Для Muse, впрочем, место было идеальным. Побывав в замке один, Мэтт затем убедил всю группу, что это идеальное место для сочинения и записи, и они втроем принялись уговаривать владельцев замка снова открыть студию и разрешить им там записываться. Они с неохотой согласились (хотя Muse чувствовали, что им там не рады; весьма бесцеремонный владелец постоянно прерывал их репетиции и запись), и группа в сентябре переехала туда на два месяца, полная идей и готовая исследовать новые направления. Они сформулировали для себя следующее правило: если начнут песню и она будет звучать хоть сколько-нибудь похоже на то, что они уже играли, то просто выбросят её и попробуют что-нибудь новое.

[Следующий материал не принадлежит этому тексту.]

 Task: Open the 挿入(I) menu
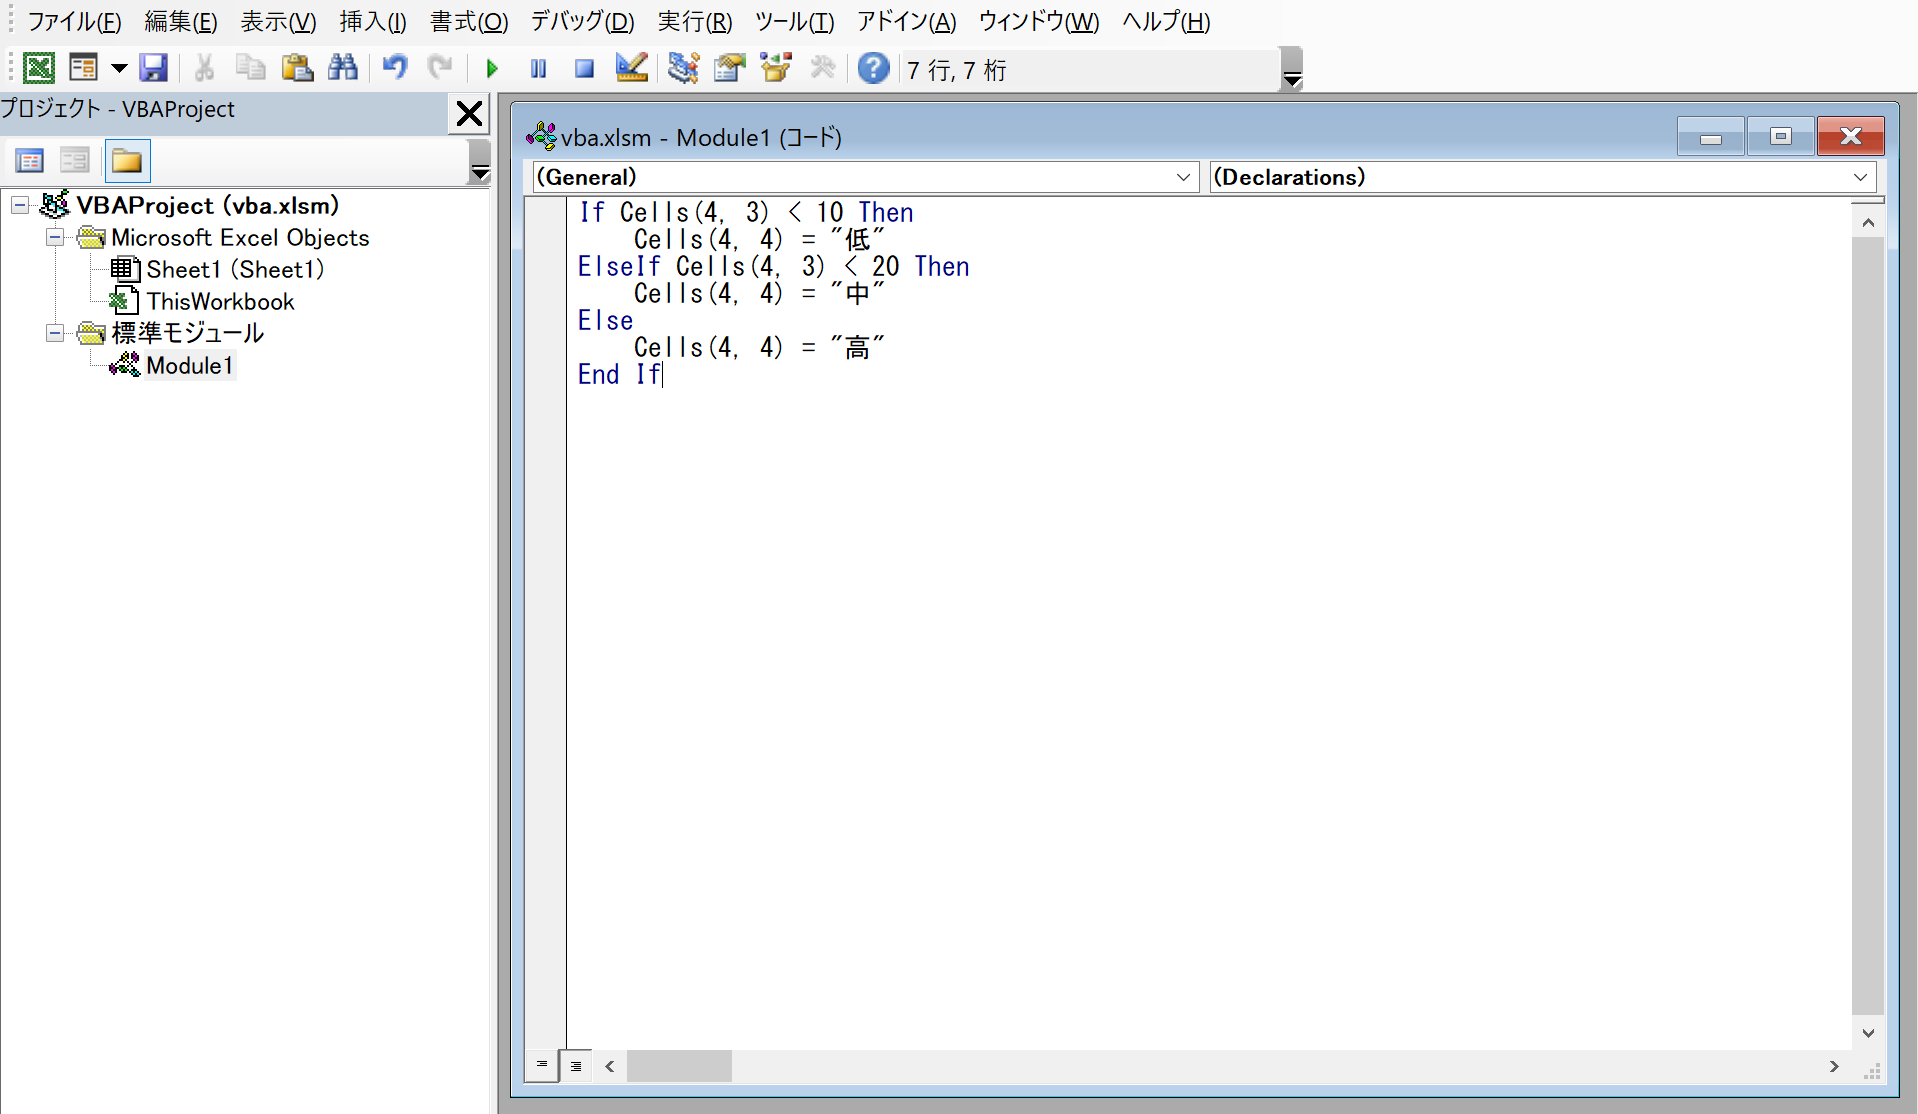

Мощный текст, который Мэтт сочинял для Take A Bow (рабочее название Hex), заставил их сочинять не менее навороченную музыку, и, отбросив временные ограничения и беспокойства по поводу того, как играть новый материал вживую, Muse почувствовали себя полностью свободными, перестраивая группу в любой форме, которая им нравилась, сочиняя музыку для себя – точно так же, как до Showbiz. Ничего не было слишком заезженным или слишком дурацким, чтобы не попробовать; они не боялись идти по совершенно любой доступной дороге. Записывая репетиции в виде демо-версий в концертной комнате и одновременно готовясь к более «формальной» записи, как только песни обретут форму (чтобы переход от репетиций к сочинению вышел максимально безболезненным, по крайней мере, такой был план), они буквально фонтанировали идеями для альбома под рабочим названием Equilibrium, записав много материала, но так ничего как следует и не закончив. Для одного трека они воссоздали целый «пьяный военный оркестр», а восьмиминутные песни стали нормой: группа видела перед собой множество новых направлений, но даже не представляла, какое из них верное и по какому можно добраться до законченного, связного альбома. Группа вдохновлялась галопирующими арпеджио южноевропейской народной музыки из Сицилии и Неаполя – именно она, поняли они, стала первоисточником мексиканской музыки мариачи, – и привлекла курившего, как паровоз трубача по имени Франко, с которым познакомилась в баре, чтобы тот сыграл вступление к Knights Of Cydonia, песне, которая постепенно превращалась в мегалитическое чудовище, потому что Мэтт хотел вставить в нее космическую серф-гитару в стиле Джо Мика, как на отцовском хите Telstar. В качестве дани уважения величайшему достижению Джорджа Беллами Мэтт попытался заставить свою гитару во вступлении звучать точно так же, как клавиолин на Telstar, давно вышедший из моды монофонический переносной клавишный инструмент на батарейках, а еще он хотел передать атмосферу Дикого Запада из саундтреков фильмов Клинта Иствуда, которые вся группа регулярно смотрела в студии. Группа столько всего запихнула в эту песню – трубы, взрывы, топот несущихся лошадей, секции с вокодером, мощнейшую металлическую коду, – что она угрожала стать длиной минут двадцать.